2.2. Development Process

2.2.1. Establish Aims and Approach for Rubric—Phase 1

Review current resilient self-assessment approaches: The COPEWELL team—a 20-person multidisciplinary panel comprised of researchers and subject matter experts from fields that include civil engineering, public health, public policy, emergency management, risk management, systems modeling, and the social and behavioral sciences—tasked a small workgroup to spearhead rubric development. Constituting the 5-person rubric workgroup were 2 social science researchers with expertise in community resilience and community engagement, 2 public health practitioners with prior experience in agency leadership roles and with community engagement for disasters, and 1 researcher on public health policy and preparedness. A first step was to gather information on leading rubric-based, community-led tools for assessing resilience to disasters [39,40,41,42,43]. Review goals were to identify the limitations and strengths of current resources and to consider how a resilience self-assessment whose evaluation domains are informed by the conceptual framework of the COPEWELL model [35] could add a unique contribution to the field.
Identify a model self-assessment format to emulate: After reviewing a model self-evaluation tool with the COPEWELL team and discussing structural features to adapt or avoid [44], the workgroup identified the key parts of a COPEWELL self-assessment instrument (see Figure 3).
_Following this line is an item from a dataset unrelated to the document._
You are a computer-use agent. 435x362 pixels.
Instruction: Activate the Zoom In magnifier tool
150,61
These were: a definition of the conceptual domain being evaluated; a list and definitions of domain “sub-factors”; qualitative descriptions of optimal- and low-capacity levels in the community for that domain; open-ended questions to guide self-assessment and reflection; rating scales; a domain average rating; and (eventually) a list of concrete steps for strengthening each domain (see Figure 3 for concrete illustrations). The workgroup included prompting questions as a way of encouraging stakeholders to identify data to support their assessment. For “rationale,” users were to add context, rating justifications, and other information to enable others to understand the basis for the scores.
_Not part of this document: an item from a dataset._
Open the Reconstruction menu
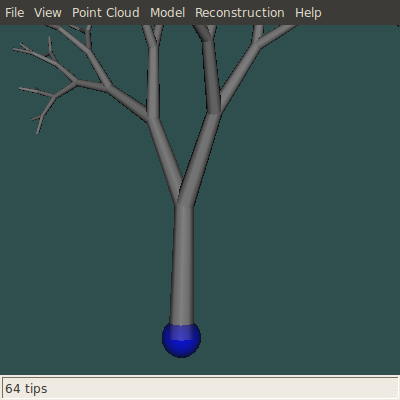Image resolution: width=400 pixels, height=400 pixels. 240,13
2.2.2. Create Prototype with Stakeholder Input—Phase 2

Construct assessment instruments for 3 conceptual domains: The workgroup selected Healthcare and Public Health (HPH), Natural Systems (NS), and Social Capital and Cohesion (SCC) as the first domains with which to apply the new template. These domains are associated with overarching COPEWELL concepts, namely, community functioning (HPH), resistance (NS), and recovery (SCC) (Figure 1) and draw from distinct literatures. To develop instrument content, the workgroup reviewed pertinent literature, extracting and rephrasing descriptive and prescriptive information for each assessment. The SCC instrument drew, for instance, upon leading research and practice treatments of social capital as a factor in community resilience [11,45,46]. The full workgroup and COPEWELL team then reviewed draft instruments.
Elicit stakeholder reactions to prototype: On 6 March 2017, the COPEWELL team hosted a one-day stakeholder workshop in Baltimore, Maryland to explore the COPEWELL Rubric’s potential. In attendance were experts in emergency management and public health (N = 13) from academic, non-profit, and governmental (federal, state, and local) sectors, including those with assignments in community preparedness, community resilience, and evaluation and research. Workshop objectives were to obtain preliminary user reactions to the structure and substance of sample rubric domains; identify real world implementation challenges and facilitators of success; and gauge the type and degree of technical assistance needed locally to implement the rubric.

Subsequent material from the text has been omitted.